Что сделать:
[1] Выведите без изменений отрывок исходного текста от слов «Геннадий Серебряков и» до слов «сбежать в Ленинград.» включительно.
[2] Переведите на английский язык предложение из исходного текста «Мы все жили в посёлке Семхоз, под Лаврой».

Исходный текст:
Сергей Высоцкий вообще презирает застольный гам. А поэты – Владимир Фирсов, Игорь Кобзев, Геннадий Серебряков, Феликс Чуев уважали авторитет и поведение старших. Зачем ты лжёшь, что Иван Акулов умер от водки? Он «схватил дозу» в октябре 1986 года на Урале, в Свердловске и Челябинске, – выплеснулась в атмосферу атомная зараза. А он тогда ездил по прадедовским бурьянным околицам… Документы у нас есть. Камбулов – участник сражений с фашистами в Крыму. Сергей Александрович Поделков – каторжанин 1937 года. Как тебе не стыдно врать на талантливых прозаиков и поэтов: зависть до сих пор тебе, старцу, не даёт покоя?
Геннадий Серебряков и Феликс Чуев – жертвы разрушения СССР. Они на наших глазах уходили из жизни, не пересилив трагедию, на наших глазах. Прозаики и поэты умирали под грохотом орудий, нацеленных на Дом Советов в Октябре 1993 года. Мы защищали страну. А где ты был, патриот? Мы все жили в посёлке Семхоз, под Лаврой. Дружили. Творили. А ты стучал…
Помню, в Лавре я поклонился иконе Сергия Радонежского, и ты над толпою заорал: «Товарищ Сорокин, ты главный редактор, как это оценит ЦК КПСС, а?!» И тут же настучал на меня в Политбюро. Холоп Василия Сталина и хрущёвского Аджубея, ты всегда выглядел недобритым, предпочтя в годы перестроечного переворота сбежать в Ленинград.
Добрейся, дедок, и возвращайся к нам в Семхоз. Ушедшие тебя не заметят, а живые – простят… Склока – пиар графомана.
***
Распад великой своей страны, захваченной одряхлевшими бандитами, Иван Акулов определил с точностью врача и математика. В литературном процессе выбирал талант, а не фигуру. Постоянно его поддерживали Борис Можаев, Феликс Кузнецов, Юрий Прокушев, Анатолий Ланщиков, Николай Сергованцев, отметили его книги.

Фрагмент данных:
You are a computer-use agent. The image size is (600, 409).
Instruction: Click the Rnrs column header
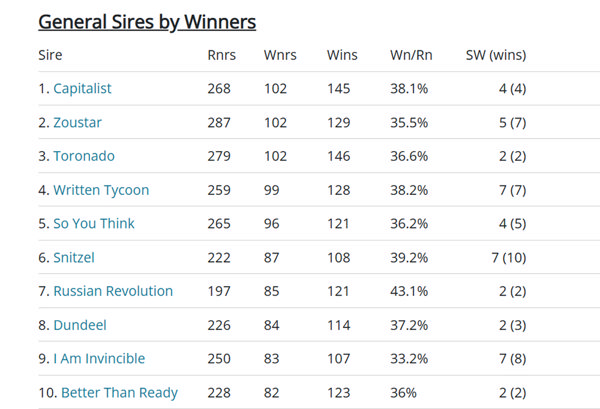[x=221, y=54]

Выполненное задание:
[1]
Геннадий Серебряков и Феликс Чуев – жертвы разрушения СССР. Они на наших глазах уходили из жизни, не пересилив трагедию, на наших глазах. Прозаики и поэты умирали под грохотом орудий, нацеленных на Дом Советов в Октябре 1993 года. Мы защищали страну. А где ты был, патриот? Мы все жили в посёлке Семхоз, под Лаврой. Дружили. Творили. А ты стучал…
Помню, в Лавре я поклонился иконе Сергия Радонежского, и ты над толпою заорал: «Товарищ Сорокин, ты главный редактор, как это оценит ЦК КПСС, а?!» И тут же настучал на меня в Политбюро. Холоп Василия Сталина и хрущёвского Аджубея, ты всегда выглядел недобритым, предпочтя в годы перестроечного переворота сбежать в Ленинград.

[2] We all lived in the settlement of Semkhoz, near the Lavra.